Inaugura-se com o artigo “Sob o espectro da crise. A história na era planetária”. Marcos Cardão discute em que medida a pandemia e a ideia de crise a ela associada colocam vários desafios às formas de pensar e escrever a história, obrigando a uma problematização dos pressupostos, metodologias e práticas no interior da disciplina, questionamentos que voltaram a ganhar visibilidade com os debates sobre o Antropoceno.
No artigo de Marta Fischer, Caroline Rosaneli, Gerson Martins sobre a perceção da população mais velha face ao futuro e aos impactos da pandemia, analisam-se as dinâmicas de inclusão e exclusão das pessoas idosas durante a crise pandémica, bem como as potencialidades de novas ferramentas metodológicas com recurso às plataformas digitais.
A partir de uma leitura das teorias críticas decoloniais, Rogério Medeiros e Bruno Lira demonstram as potencialidades heurísticas da adoção de uma metodologia decolonial enquanto ferramenta teórica-analítica para compreender a realidade pandémica brasileira pautada por fortes desigualdades intersecionais que foram agravadas com a Covid-19.
Com base nas Teorias das Práticas Sociais (TPS), Rebeca Roysen, Rafael Machado e Maycon Noremberg Schubert elaboram um ensaio sobre as dinâmicas de mudança, persistência e normalização das práticas quotidianas em contexto pandémico, nomeadamente as linhas de continuidade e mudança face a práticas mais sustentáveis.

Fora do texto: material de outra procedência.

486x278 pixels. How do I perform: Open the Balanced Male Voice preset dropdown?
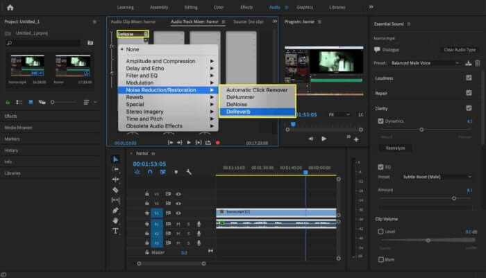[x=425, y=63]

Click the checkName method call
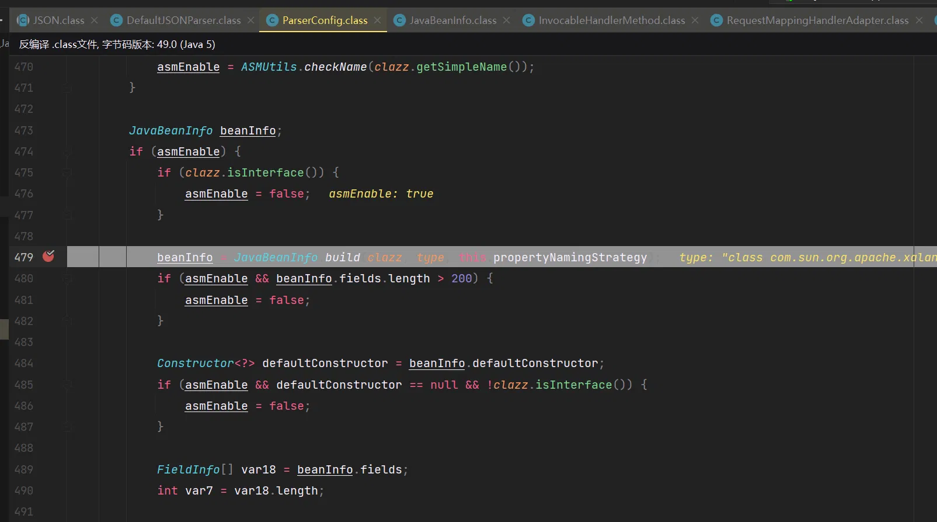(335, 67)
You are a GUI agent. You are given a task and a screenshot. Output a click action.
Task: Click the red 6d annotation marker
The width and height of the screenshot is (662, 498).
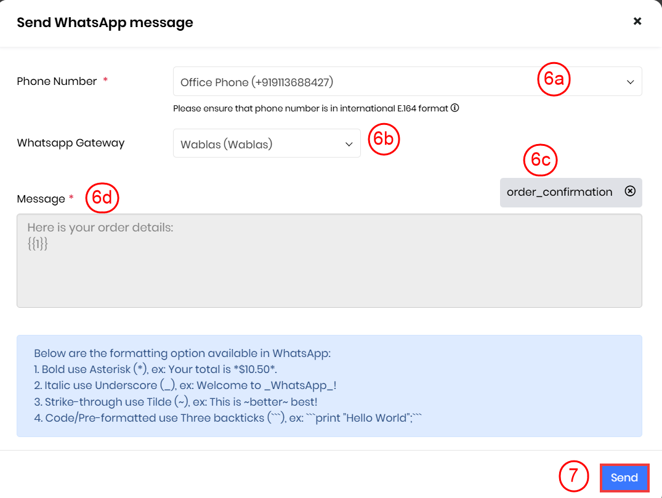tap(102, 199)
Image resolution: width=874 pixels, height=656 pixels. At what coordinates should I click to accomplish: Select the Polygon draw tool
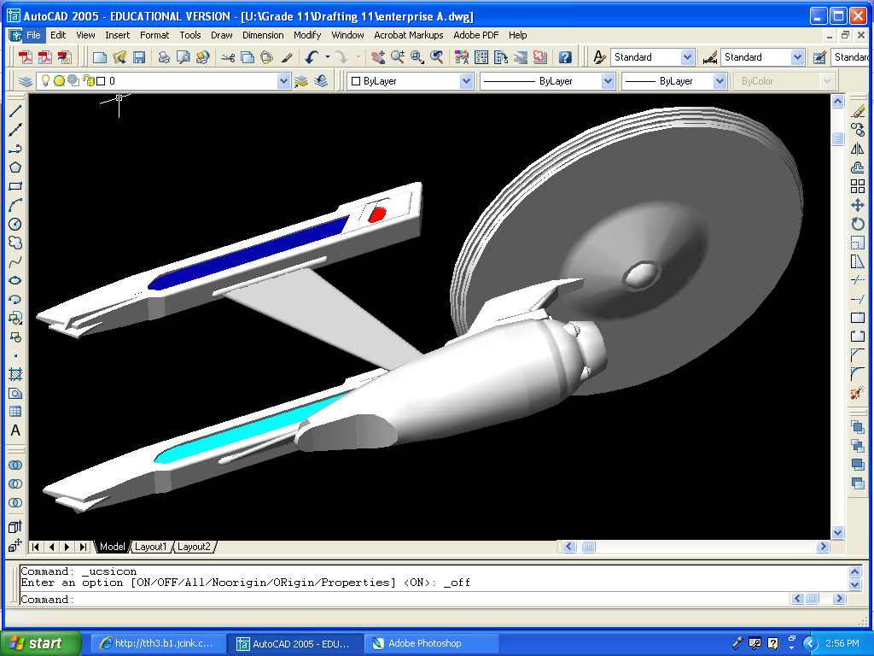coord(15,167)
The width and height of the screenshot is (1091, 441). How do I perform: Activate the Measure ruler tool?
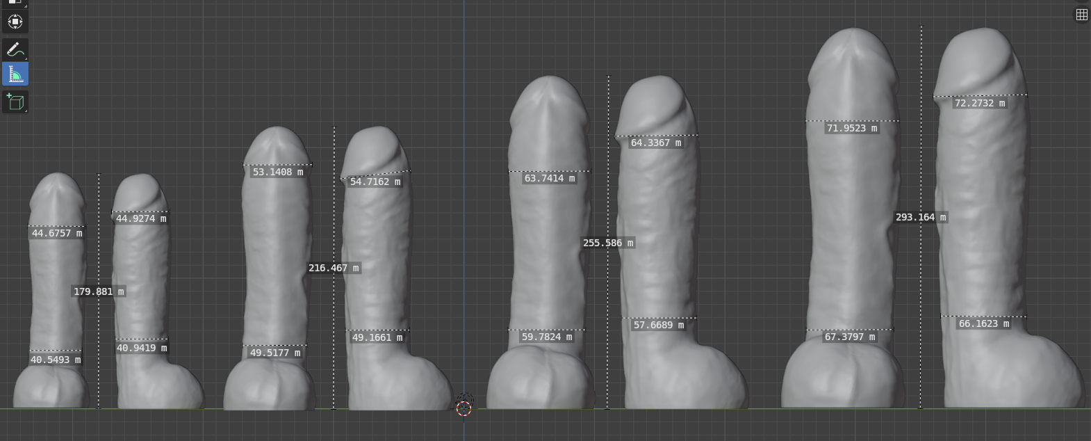pos(15,74)
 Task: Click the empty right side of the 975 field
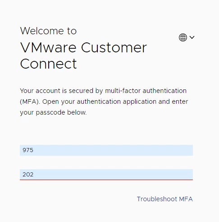[x=150, y=150]
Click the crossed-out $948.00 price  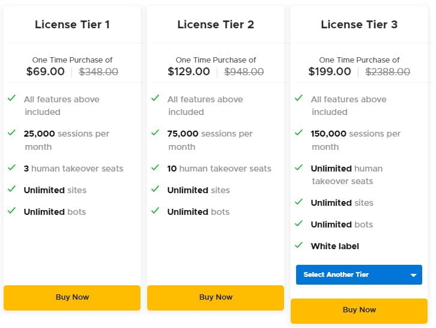pos(244,72)
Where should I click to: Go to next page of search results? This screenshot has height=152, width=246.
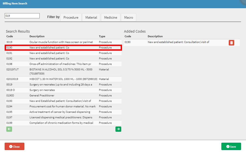tap(118, 129)
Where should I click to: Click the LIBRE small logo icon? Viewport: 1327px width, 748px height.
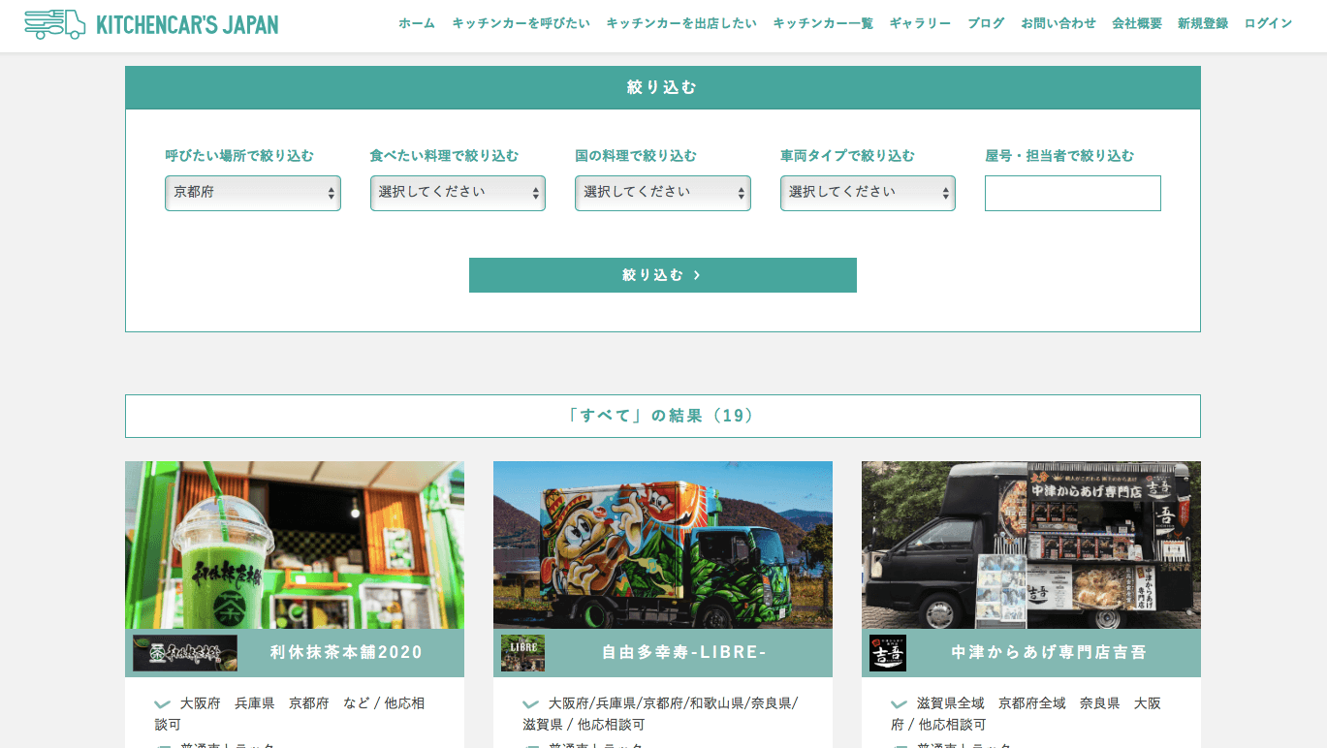point(522,653)
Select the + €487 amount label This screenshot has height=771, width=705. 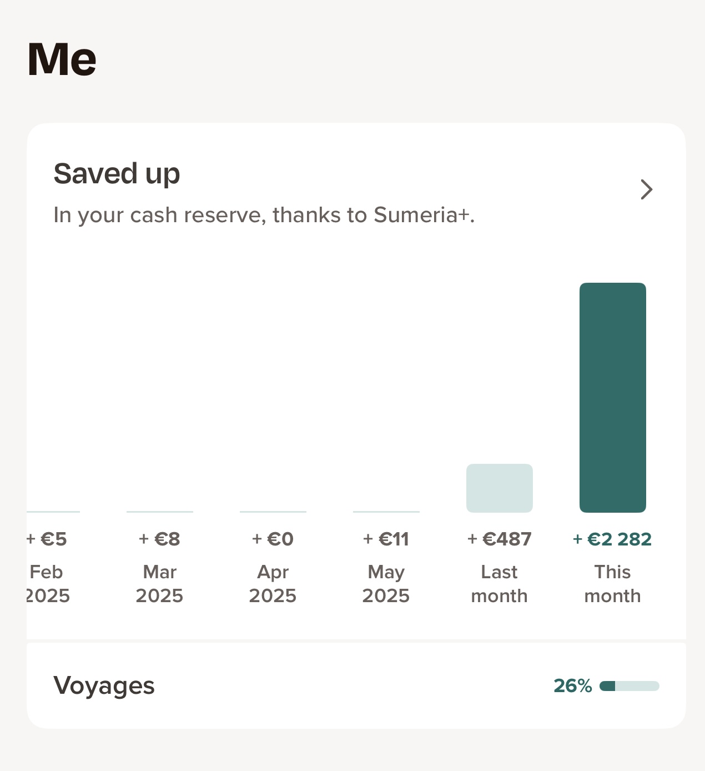click(x=500, y=539)
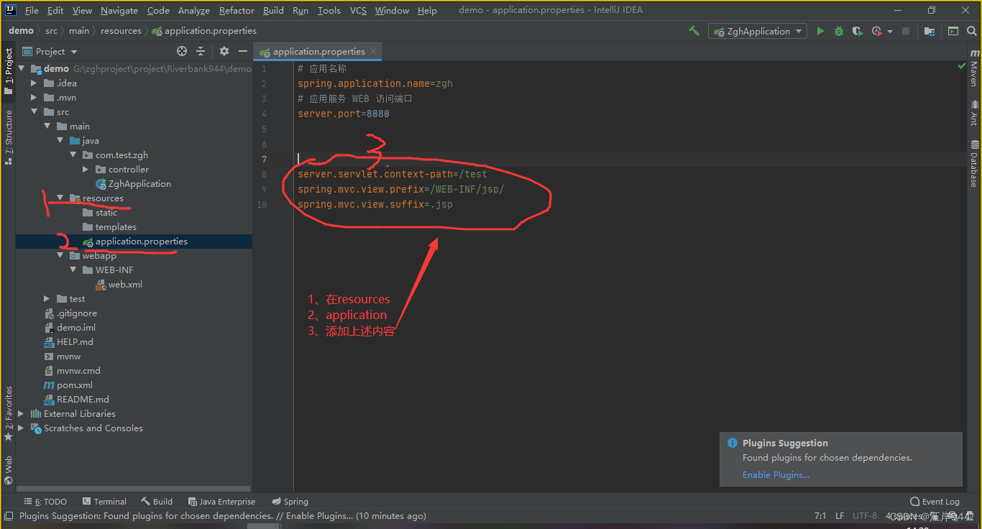The width and height of the screenshot is (982, 529).
Task: Open the Terminal tool window at the bottom
Action: [104, 501]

Adotando uma perspetiva crítica face às teorias da comunicação estratégica e de marketing digital, em geral, Pedro Costa discute a forma como a pandemia Covid-19 evidenciou a urgência de pensar e propor uma sociologia da captura da atenção, a partir de uma reflexão epistémica e metodológica sobre o estudo da atenção capturada.
Situado na interseção das ciências sociais e das ciências humanas, o artigo de Liana Castro e Rafaela Truguilho debruça-se sobre as potencialidades metodológicas da realização de entrevistas com recurso a plataformas digitais durante o confinamento pandémico, refletindo sobre a construção da relação dialógica entre os investigadores e os entrevistados, mediada por aparatos tecnológicos.
Mobilizando a perspectiva teórica da Análise Institucional incidindo nos efeitos das bio-tanato-necropolíticas, Rafaella Cesario e Lúcia Pulino mostram como a pandemia veio pôr a nu as profundas desigualdades sociais a partir de três recortes na sociedade brasileira: a distribuição desigual de morte e vida; a distribuição desigual do abandono; e a distribuição desigual da imunização.
Encerramos o número temático com uma leitura antropológica de Chiara Pussetti no âmbito da sua investigação etnográfica sobre os impactos da pandemia na relação das pessoas com a estética e com o corpo, explorando a influência dos discursos mediáticos nas práticas de autocuidado e de aprimoramento estético e discutindo o modo como esta gestão da relação com a aparência física permitiu lidar com a inevitabilidade e a falta de controlo em relação à pandemia.